Hot off the press in expert systems on underwater robotic missions: success history applied to differential evolution for underwater glider path planning

Abstract

The real-world implementation of Underwater Glider Path Planning (UGPP) over the dynamic and changing environment in deep ocean waters requires complex mission planning under very high uncertainties. Such a mission is also influenced to a large extent by remote sensing for forecasting weather models outcomes used to predict spatial currents in deep sea, further limiting the available time for accurate run-time decisions by the pilot, who needs to re-test several possible mission scenarios in a short time, usually a few minutes.
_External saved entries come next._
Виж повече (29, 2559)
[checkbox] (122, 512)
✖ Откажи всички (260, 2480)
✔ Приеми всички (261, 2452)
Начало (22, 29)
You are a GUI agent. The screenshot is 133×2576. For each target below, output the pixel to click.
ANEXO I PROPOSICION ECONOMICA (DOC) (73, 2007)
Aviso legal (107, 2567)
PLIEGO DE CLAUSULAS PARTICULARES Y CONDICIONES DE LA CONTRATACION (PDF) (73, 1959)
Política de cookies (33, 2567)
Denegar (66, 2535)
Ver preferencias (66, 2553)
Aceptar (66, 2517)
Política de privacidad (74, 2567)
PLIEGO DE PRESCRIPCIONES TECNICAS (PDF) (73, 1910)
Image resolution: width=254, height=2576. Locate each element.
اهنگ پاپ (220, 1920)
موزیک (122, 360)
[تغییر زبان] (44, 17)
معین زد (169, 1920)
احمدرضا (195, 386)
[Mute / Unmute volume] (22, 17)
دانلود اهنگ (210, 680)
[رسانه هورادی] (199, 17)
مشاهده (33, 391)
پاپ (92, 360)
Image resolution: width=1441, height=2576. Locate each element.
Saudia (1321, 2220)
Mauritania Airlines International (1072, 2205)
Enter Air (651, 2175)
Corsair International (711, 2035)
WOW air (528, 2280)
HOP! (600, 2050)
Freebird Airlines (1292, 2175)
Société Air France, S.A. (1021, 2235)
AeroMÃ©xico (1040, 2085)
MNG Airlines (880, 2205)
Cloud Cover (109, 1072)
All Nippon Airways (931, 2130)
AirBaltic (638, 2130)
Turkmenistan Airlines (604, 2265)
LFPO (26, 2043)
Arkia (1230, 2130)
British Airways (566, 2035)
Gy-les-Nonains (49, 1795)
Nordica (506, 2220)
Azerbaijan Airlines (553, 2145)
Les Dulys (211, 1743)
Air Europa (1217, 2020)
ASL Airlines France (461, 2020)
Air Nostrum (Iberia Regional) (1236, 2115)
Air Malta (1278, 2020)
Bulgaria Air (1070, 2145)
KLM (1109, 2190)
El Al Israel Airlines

Hence, this paper presents the recently proposed UGPP mission scenarios' optimization with a recently well performing algorithm for continuous numerical optimization, Success-History Based Adaptive Differential Evolution Algorithm (SHADE) including Linear population size reduction (L-SHADE). An algorithm for path optimization considering the ocean currents' model predictions, vessel dynamics, and limited communication, yields potential way-points for the vessel based on the most probable scenario; this is especially useful for short-term opportunistic missions where no reactive control is possible. The newly obtained results with L-SHADE outperformed existing literature results for the UGPP benchmark scenarios. Thereby, this new application of Evolutionary Algorithms to UGPP contributes significantly to the capacity of the decision-makers when they use the improved UGPP expert system yielding better trajectories.